▸ **DATA SECTION**:
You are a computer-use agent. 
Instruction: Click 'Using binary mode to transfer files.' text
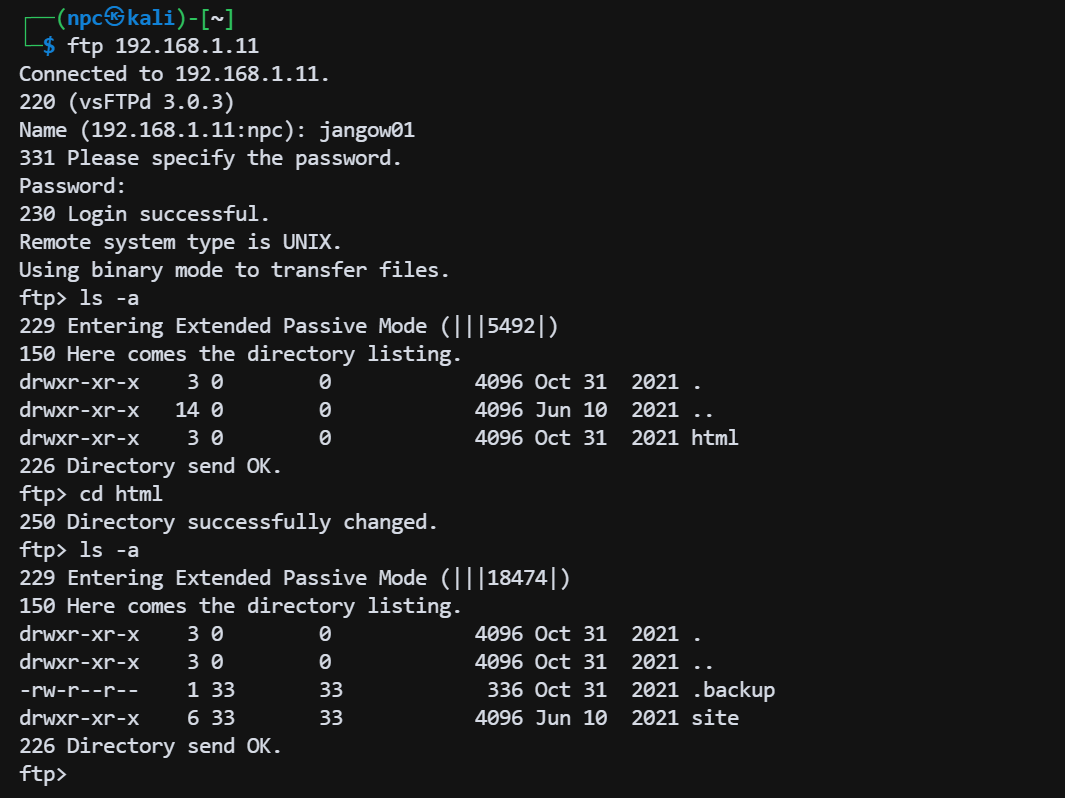coord(234,270)
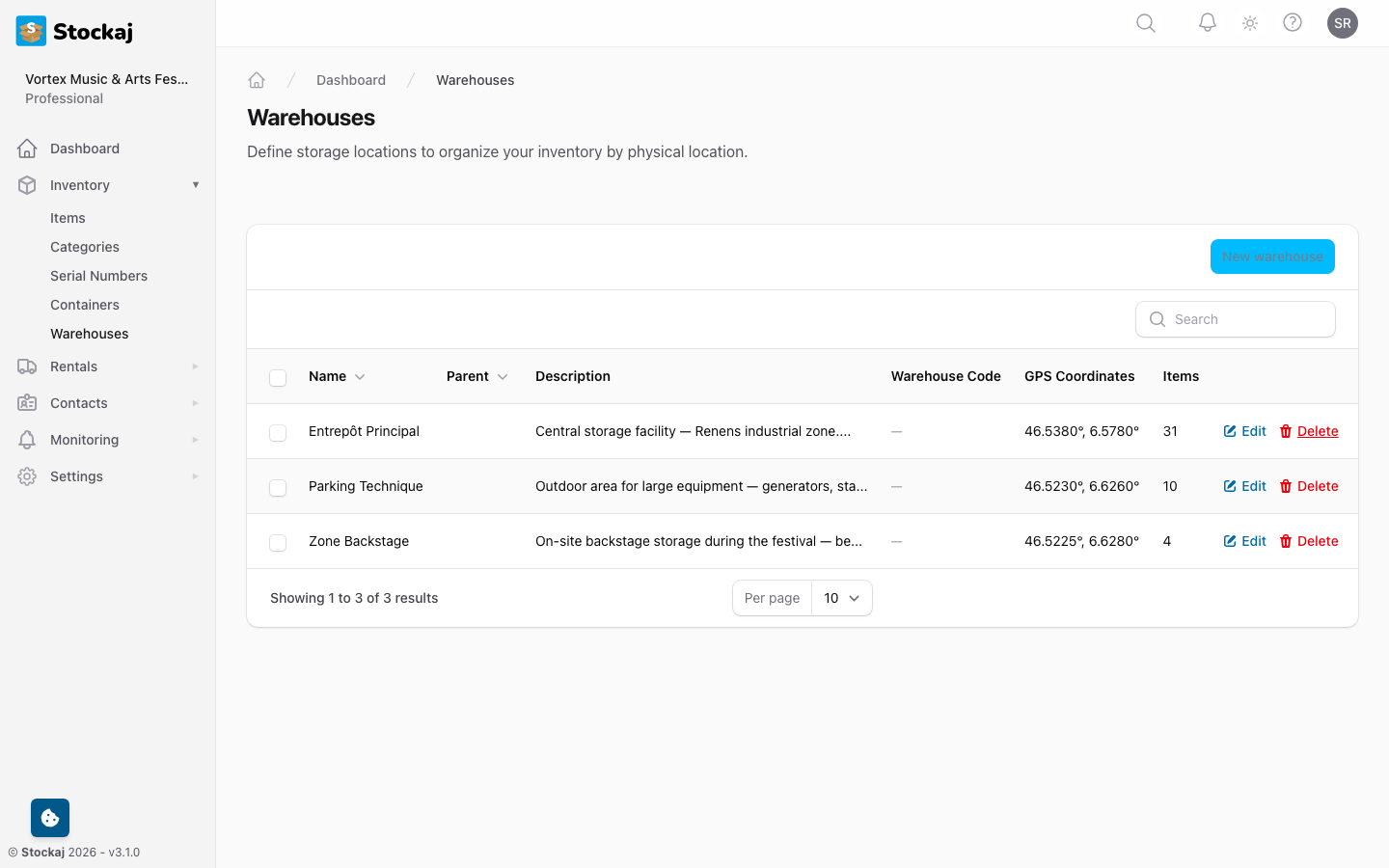Toggle light/dark theme with the sun icon
The width and height of the screenshot is (1389, 868).
[x=1249, y=23]
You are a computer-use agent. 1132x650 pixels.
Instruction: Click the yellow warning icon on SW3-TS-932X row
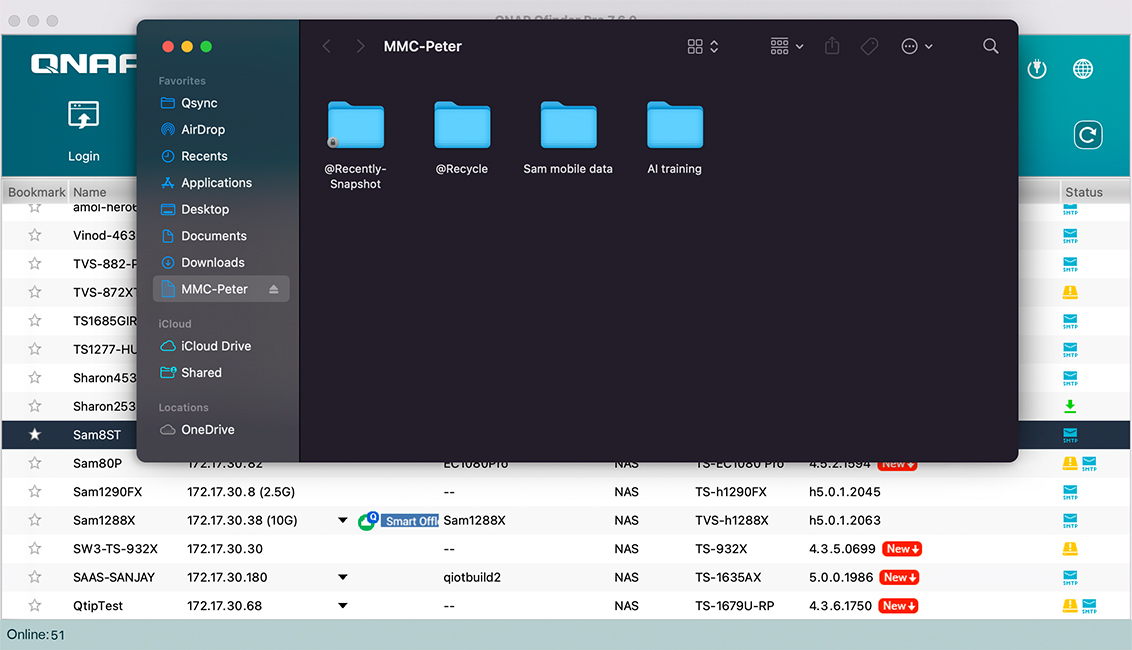(x=1069, y=548)
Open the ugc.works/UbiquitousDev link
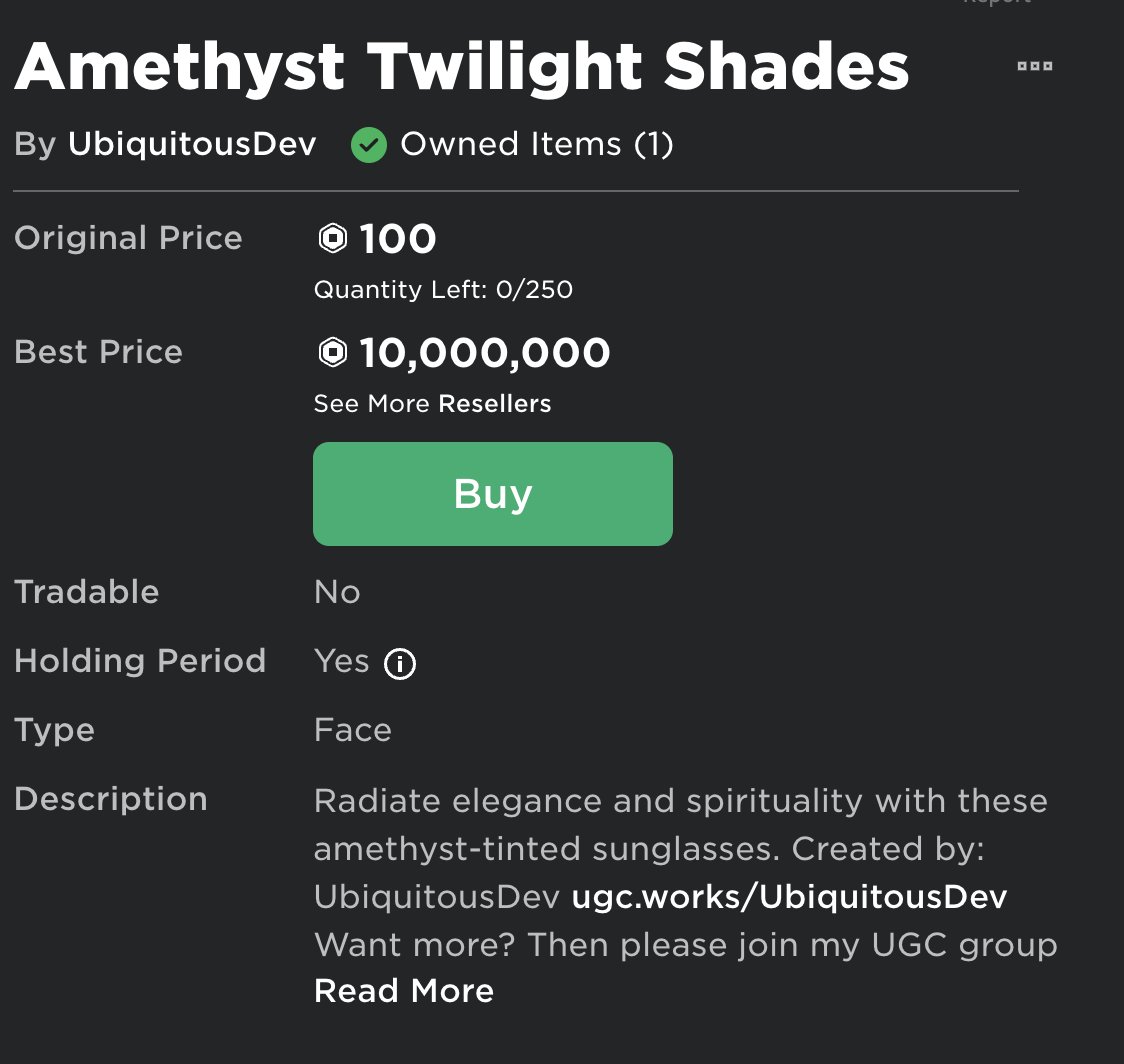 click(789, 896)
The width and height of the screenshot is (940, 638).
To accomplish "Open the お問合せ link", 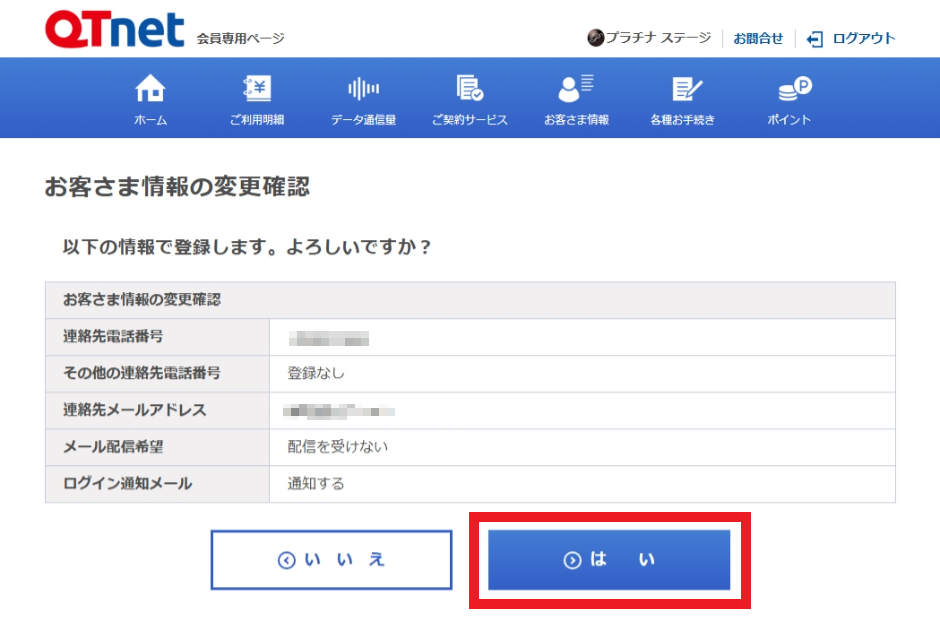I will 758,39.
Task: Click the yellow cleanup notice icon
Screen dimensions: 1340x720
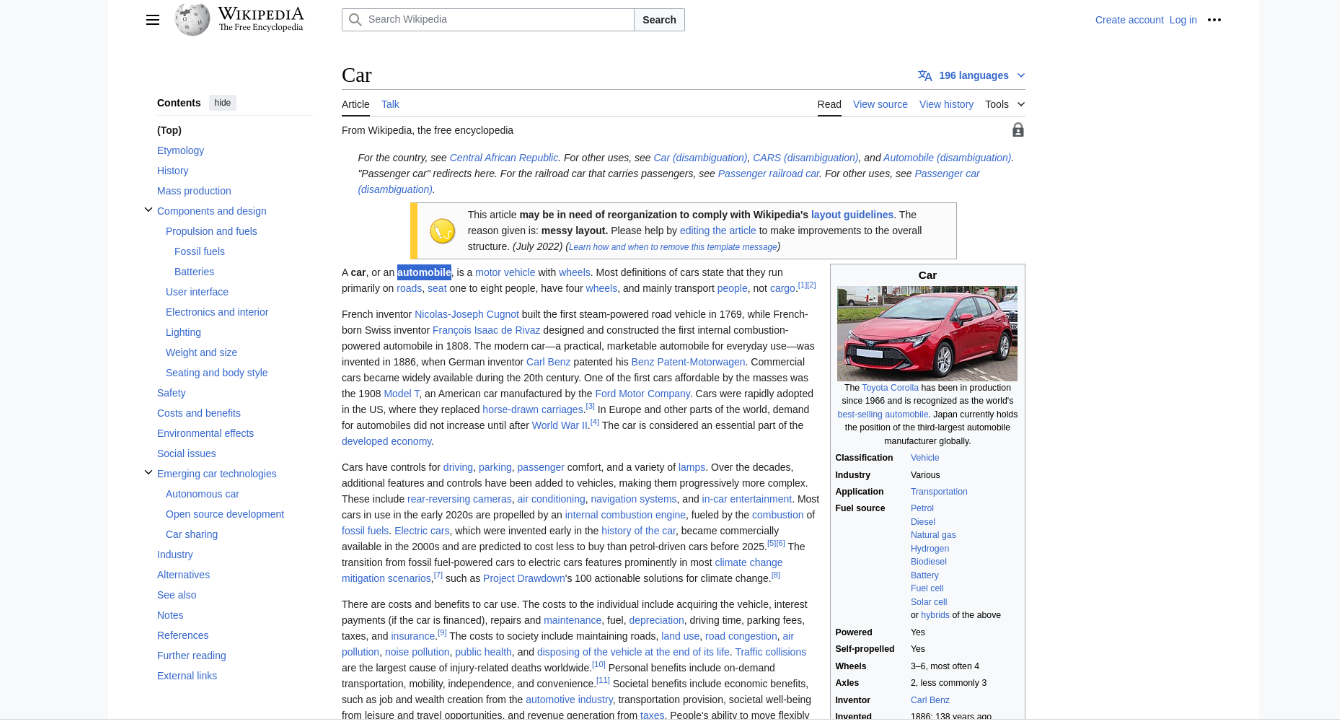Action: coord(442,231)
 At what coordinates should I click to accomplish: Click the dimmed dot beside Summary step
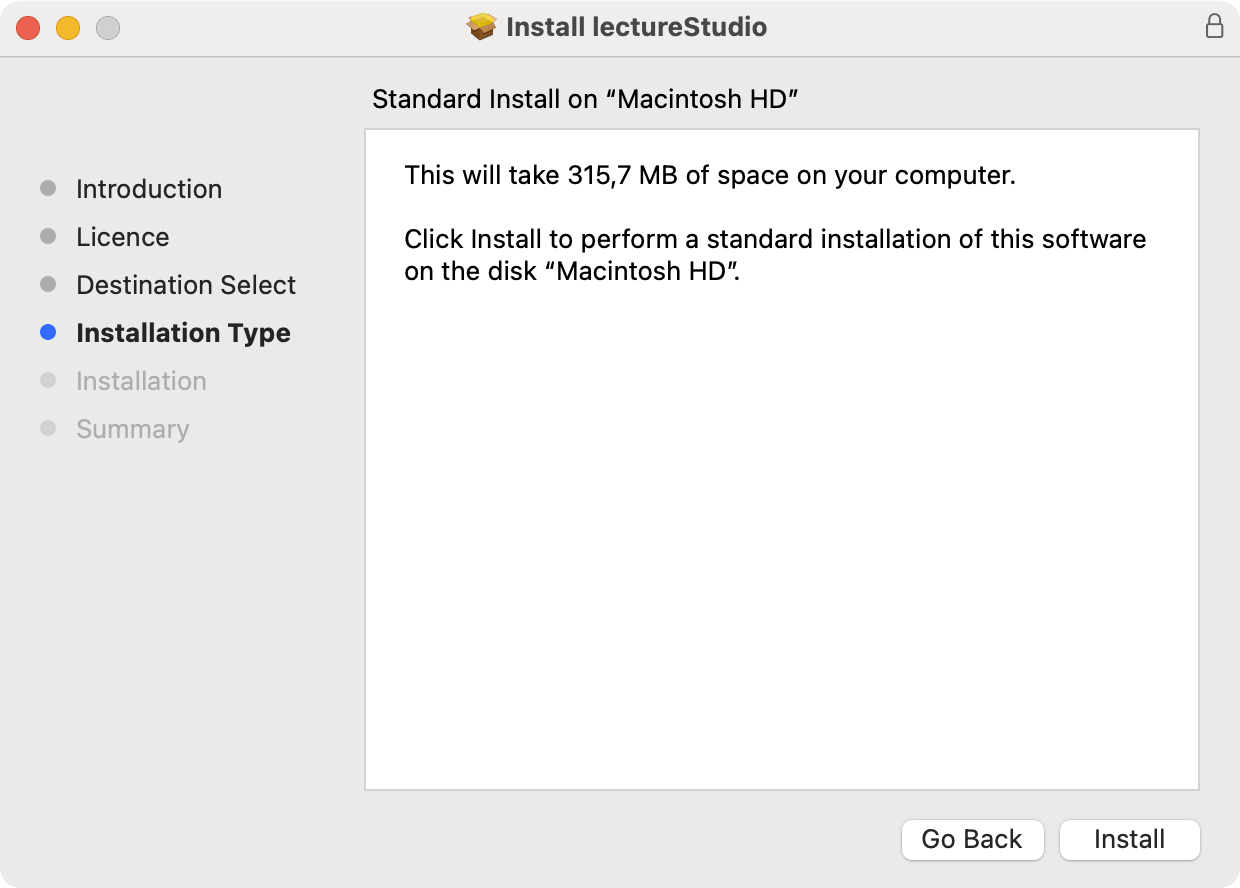tap(48, 427)
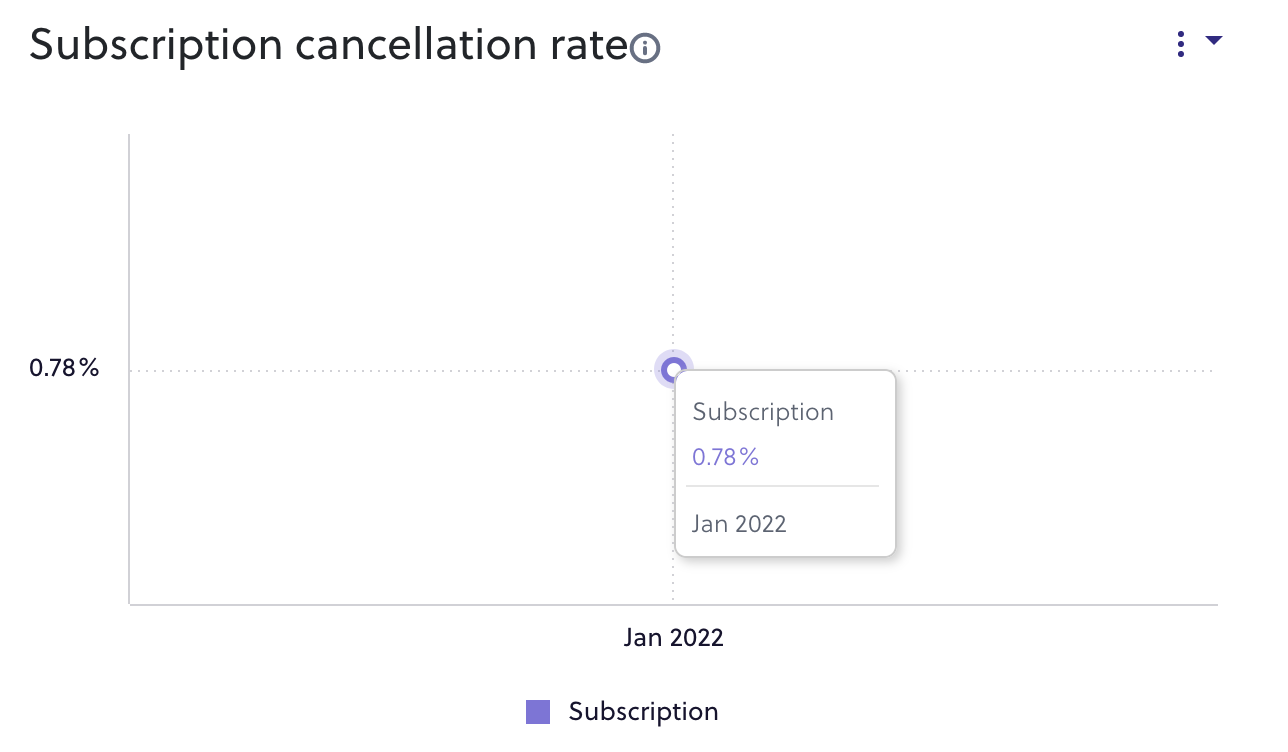This screenshot has width=1288, height=752.
Task: Click the info icon beside the chart title
Action: [645, 47]
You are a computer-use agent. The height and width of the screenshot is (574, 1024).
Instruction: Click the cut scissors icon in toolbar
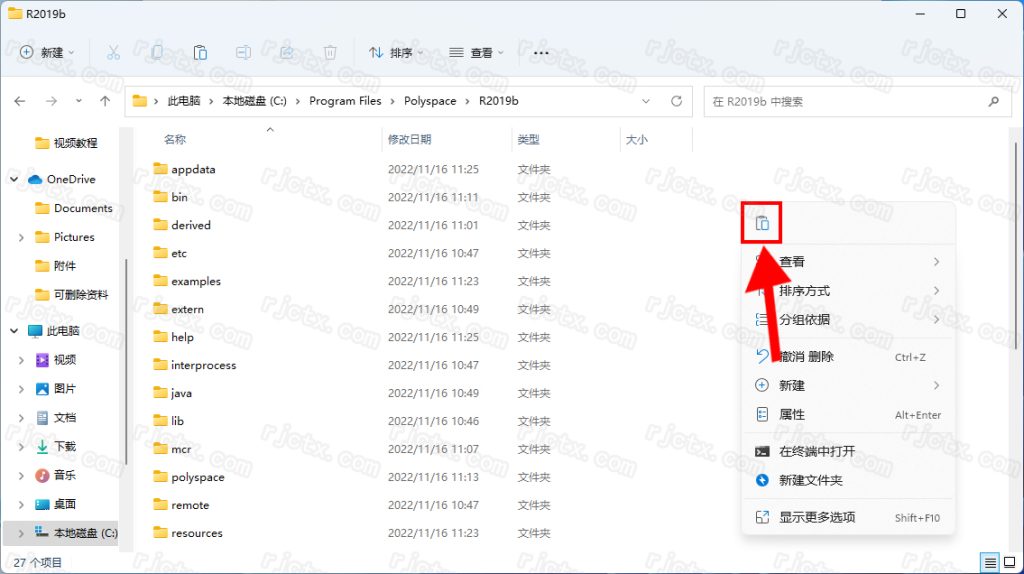pyautogui.click(x=113, y=52)
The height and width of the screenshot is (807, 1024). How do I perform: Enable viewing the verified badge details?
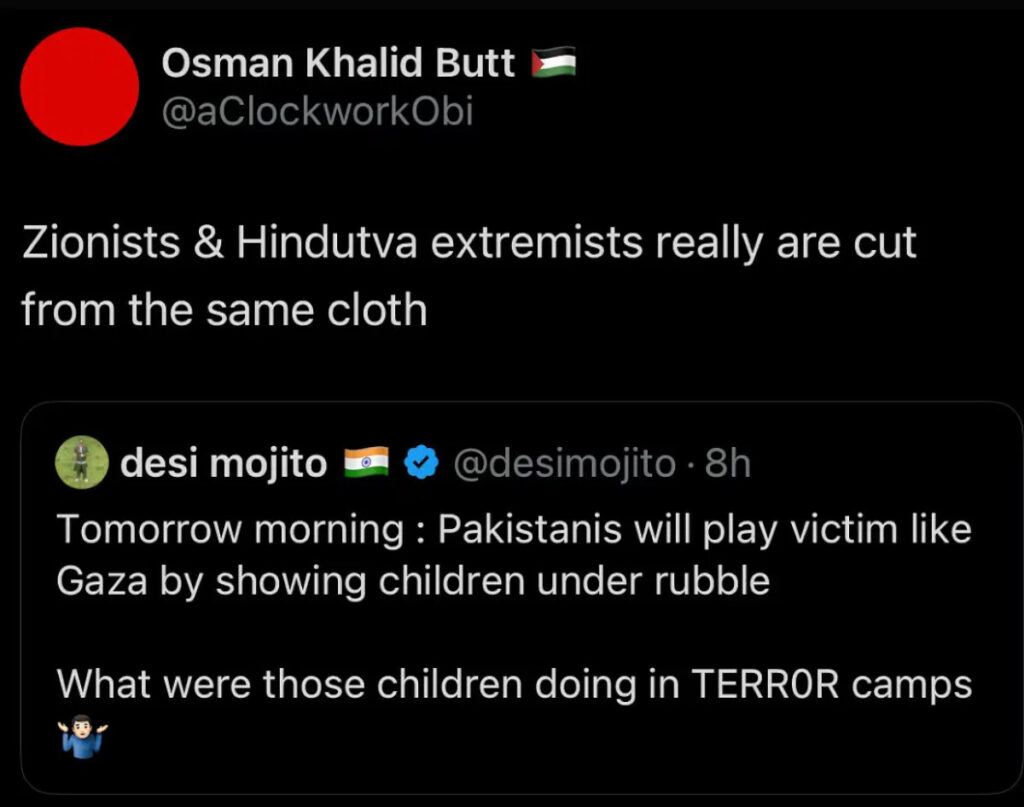[422, 462]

▸ **WORK INSTRUCTIONS**:
Filter the lines above, keeping each one that contains the string "computer".

▸ **WRITTEN ANSWER**:
You are a computer-use agent. 
You are a computer-use agent. 1132x650 pixels.
You are a computer-use agent. The height and width of the screenshot is (574, 1024).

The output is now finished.